LIST OF TASKS:
1. Translate this sentence from the StringMatrix documentation below into French: "Convert the matrix to integers."
2. Write what comes next in the StringMatrix documentation below, carrying on after its final sentence.

SOURCE PASSAGE:
_____
Create new StringMatrix containing specified loci.

Note

The format of the keys is identical to __getitem__() except that it returns a full StringMatrix instance which includes all metadata

Parameters:

key (str) – a string representing the loci, using the locus1:locus2 format

Returns:

full instance

Return type:

StringMatrix

Raises:

KeyError – if locus can not be found.

getUniqueAlleles(key)#

Get naturally sorted list of unique alleles.

Parameters:

key (str) – loci to get

Returns:

list of unique integers sorted by allele name using natural sort

Return type:

list

convertToInts()#

Convert the matrix to integers.

Note

This function is used by the PyPop.haplo.Haplostats class. Note that integers start at 1 for compatibility with haplo-stats module

Returns:

matrix where the original allele names are now represented by integers

Return type:

StringMatrix

countPairs()#

Count all possible pairs of haplotypes for each matrix row.

Warning

This does not do any involved handling of missing data as per geno.count.pairs from R haplo.stats module.

Returns:

each element is the number of pairs in row order

Return type:

list

flattenCols()#

Flatten columns into a single list.

Important

Currently assumes entries are integers.
_____
GIVEN DATA:

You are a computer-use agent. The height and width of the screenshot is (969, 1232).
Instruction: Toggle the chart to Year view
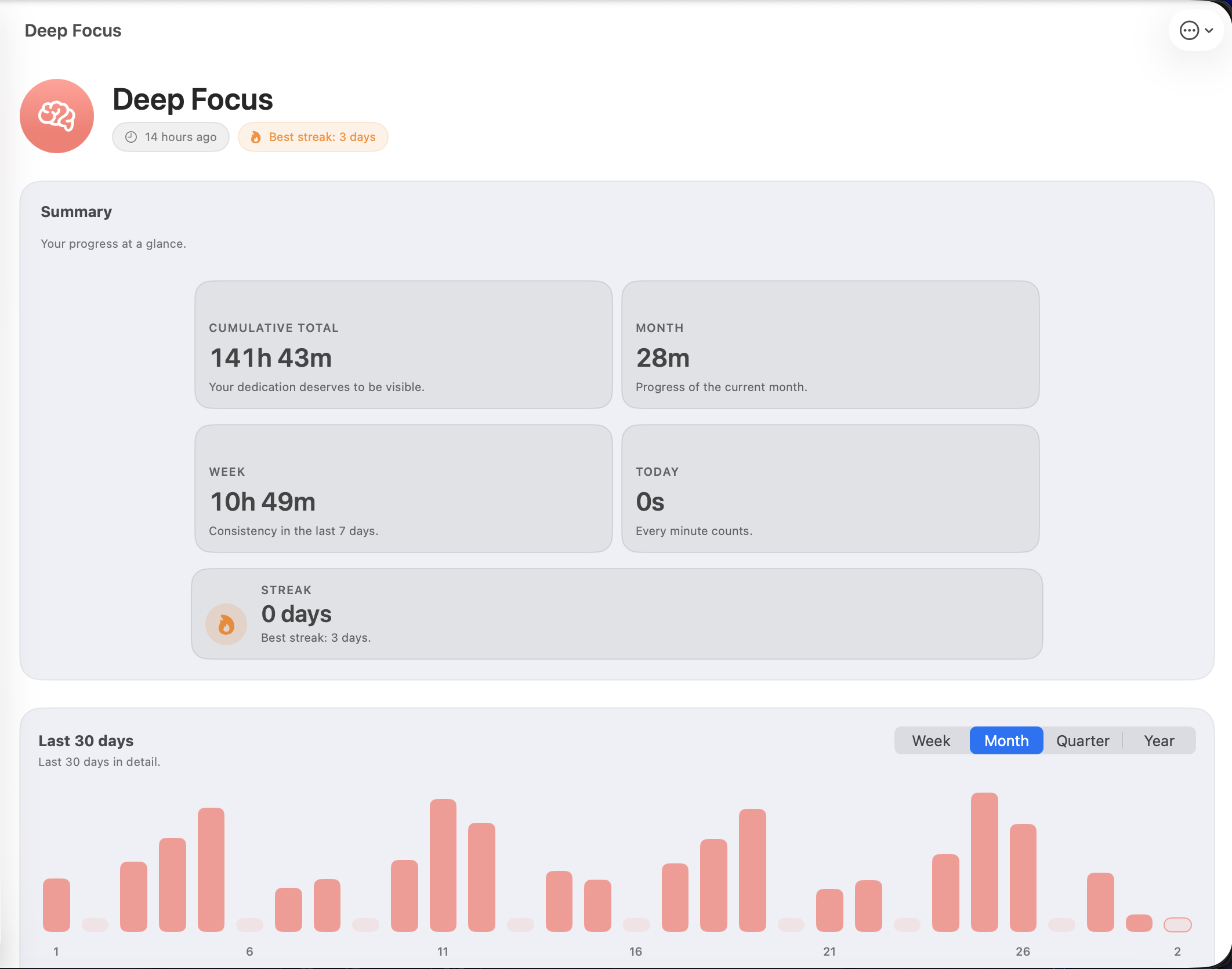[1158, 740]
_____
OUTPUTS IN ORDER:
1. Convertir la matrice en entiers.

2.
Returns:

all alleles, the two genotype columns concatenated for each locus

Return type:

list

filterOut(key, blankDesignator)#

Get matrix rows filtered by a designator.

Parameters:
  • key (str) – locus to filter

  • blankDesignator (str) – string to exclude

Returns:

the rows of the matrix that do not contain blankDesignator at any rows

Return type:

list

getSuperType(key)#

Get a matrix grouped by specified key.

Example

Return a new matrix with the column vector with the alleles for each genotype concatenated like so:

>>> matrix = StringMatrix(2, ["A", "B"])
>>> matrix[0, "A"] = ("A01", "A02")
>>> matrix[1, "A"] = ("A11", "A12")
>>> matrix[0, "B"] = ("B01", "B02")
>>> matrix[1, "B"] = ("B11", "B12")
>>> print(matrix)
StringMatrix([['A01', 'A02', 'B01', 'B02'],
       ['A11', 'A12', 'B11', 'B12']], dtype=object)
>>> matrix.getSuperType("A:B")
StringMatrix([['A01:B01', 'A02:B02'],
       ['A11:B11', 'A12:B12']], dtype=object)
Parameters:

key (str) – loci to group

Returns:

a new matrix with the columns concatenated

Return type:

StringMatrix

class Group(li, size)#

Group list or sequence into non-overlapping chunks.

Example

>>> for pair in Group('aabbccddee', 2):
...    print(pair)
...
aa
bb
cc
dd
ee
>>> a = Group('aabbccddee', 2)
>>> a[0]
'aa'
>>> a[3]
'dd'
Parameters:
  • li (str|list) – string or list

  • size (int) – size of grouping

__getitem__(group)#

Get the item by position.

Parameters:

group (int) – get the item by position

Returns:

the value at that position

Return type:

str|list

Raises:

IndexError – if group is out of bounds

critical_exit(message, *args)#

Log a CRITICAL message and exit with status 1.

Added in version 1.4.0.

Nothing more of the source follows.